— Begin Extracted entries —
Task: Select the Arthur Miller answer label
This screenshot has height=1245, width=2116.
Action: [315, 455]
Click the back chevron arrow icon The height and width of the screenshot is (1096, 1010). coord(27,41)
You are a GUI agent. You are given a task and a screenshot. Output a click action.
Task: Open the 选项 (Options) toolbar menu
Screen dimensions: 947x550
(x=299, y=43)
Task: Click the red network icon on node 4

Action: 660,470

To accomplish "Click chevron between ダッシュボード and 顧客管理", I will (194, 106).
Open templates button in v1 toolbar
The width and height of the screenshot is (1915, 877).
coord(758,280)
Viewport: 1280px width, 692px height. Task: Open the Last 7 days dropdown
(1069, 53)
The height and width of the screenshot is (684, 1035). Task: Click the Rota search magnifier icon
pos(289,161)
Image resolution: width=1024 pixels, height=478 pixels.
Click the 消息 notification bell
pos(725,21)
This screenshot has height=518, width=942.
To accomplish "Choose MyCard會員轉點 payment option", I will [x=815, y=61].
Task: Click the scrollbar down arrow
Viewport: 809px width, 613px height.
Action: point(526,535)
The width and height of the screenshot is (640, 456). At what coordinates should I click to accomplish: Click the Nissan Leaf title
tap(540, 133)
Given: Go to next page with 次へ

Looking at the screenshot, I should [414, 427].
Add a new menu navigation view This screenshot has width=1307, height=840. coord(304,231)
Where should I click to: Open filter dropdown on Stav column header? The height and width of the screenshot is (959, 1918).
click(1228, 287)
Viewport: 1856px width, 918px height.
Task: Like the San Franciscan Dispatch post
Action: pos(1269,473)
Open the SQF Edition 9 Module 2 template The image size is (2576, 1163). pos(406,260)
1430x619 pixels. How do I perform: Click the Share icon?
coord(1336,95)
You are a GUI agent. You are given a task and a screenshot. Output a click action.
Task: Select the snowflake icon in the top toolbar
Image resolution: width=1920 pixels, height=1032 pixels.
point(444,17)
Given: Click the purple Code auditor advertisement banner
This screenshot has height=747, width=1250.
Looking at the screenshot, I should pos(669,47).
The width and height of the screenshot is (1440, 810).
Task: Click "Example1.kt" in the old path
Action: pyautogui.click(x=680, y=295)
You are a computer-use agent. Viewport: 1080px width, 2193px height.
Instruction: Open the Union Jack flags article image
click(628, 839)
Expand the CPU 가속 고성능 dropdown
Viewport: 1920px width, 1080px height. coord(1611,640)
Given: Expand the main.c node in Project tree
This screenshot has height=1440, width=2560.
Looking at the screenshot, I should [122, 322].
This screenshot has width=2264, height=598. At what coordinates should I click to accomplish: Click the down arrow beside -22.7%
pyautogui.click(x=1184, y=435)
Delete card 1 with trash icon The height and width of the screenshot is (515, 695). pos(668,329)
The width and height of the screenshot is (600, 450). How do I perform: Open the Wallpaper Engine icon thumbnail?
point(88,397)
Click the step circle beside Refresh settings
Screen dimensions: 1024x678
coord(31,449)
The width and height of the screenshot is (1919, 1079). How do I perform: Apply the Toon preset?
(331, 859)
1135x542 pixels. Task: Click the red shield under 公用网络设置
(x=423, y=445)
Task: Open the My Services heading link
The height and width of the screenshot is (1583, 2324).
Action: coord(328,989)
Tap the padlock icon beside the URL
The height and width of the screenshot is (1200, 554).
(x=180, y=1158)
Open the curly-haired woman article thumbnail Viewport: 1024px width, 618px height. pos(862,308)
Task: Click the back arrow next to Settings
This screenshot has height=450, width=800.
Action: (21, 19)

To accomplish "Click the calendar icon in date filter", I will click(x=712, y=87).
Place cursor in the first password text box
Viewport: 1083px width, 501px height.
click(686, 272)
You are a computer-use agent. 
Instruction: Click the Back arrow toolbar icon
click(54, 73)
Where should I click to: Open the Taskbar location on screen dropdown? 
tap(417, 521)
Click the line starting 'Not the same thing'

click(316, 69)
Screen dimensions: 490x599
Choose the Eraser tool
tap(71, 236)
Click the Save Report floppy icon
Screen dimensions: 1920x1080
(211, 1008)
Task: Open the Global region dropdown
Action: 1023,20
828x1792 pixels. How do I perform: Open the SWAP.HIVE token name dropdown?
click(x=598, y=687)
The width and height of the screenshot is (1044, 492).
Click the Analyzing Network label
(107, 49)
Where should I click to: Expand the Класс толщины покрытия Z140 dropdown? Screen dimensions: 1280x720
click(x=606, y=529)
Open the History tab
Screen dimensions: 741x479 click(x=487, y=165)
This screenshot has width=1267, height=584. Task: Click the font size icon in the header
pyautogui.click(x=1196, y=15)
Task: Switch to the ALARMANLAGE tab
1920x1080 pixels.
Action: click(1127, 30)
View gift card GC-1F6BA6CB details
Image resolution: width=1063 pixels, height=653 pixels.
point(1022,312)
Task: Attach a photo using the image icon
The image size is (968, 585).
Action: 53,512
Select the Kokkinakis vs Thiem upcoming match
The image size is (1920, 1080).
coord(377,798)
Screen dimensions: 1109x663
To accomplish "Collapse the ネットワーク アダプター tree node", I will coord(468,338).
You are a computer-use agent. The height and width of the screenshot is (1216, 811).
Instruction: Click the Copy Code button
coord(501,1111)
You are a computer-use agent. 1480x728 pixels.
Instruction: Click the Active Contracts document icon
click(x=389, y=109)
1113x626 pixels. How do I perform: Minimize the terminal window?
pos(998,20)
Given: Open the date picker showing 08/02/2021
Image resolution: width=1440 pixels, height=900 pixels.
— End Extracted entries —
Your objective
Rewrite the items from the line with "You are a computer-use agent. The" up to and including the last line of the items, swapping "terminal" for "console" and keeping everything else the same.

Written answer
You are a computer-use agent. The height and width of the screenshot is (1216, 811).
Instruction: Click the Copy Code button
coord(501,1111)
You are a computer-use agent. 1480x728 pixels.
Instruction: Click the Active Contracts document icon
click(x=389, y=109)
1113x626 pixels. How do I perform: Minimize the console window?
pos(998,20)
Given: Open the date picker showing 08/02/2021
Image resolution: width=1440 pixels, height=900 pixels.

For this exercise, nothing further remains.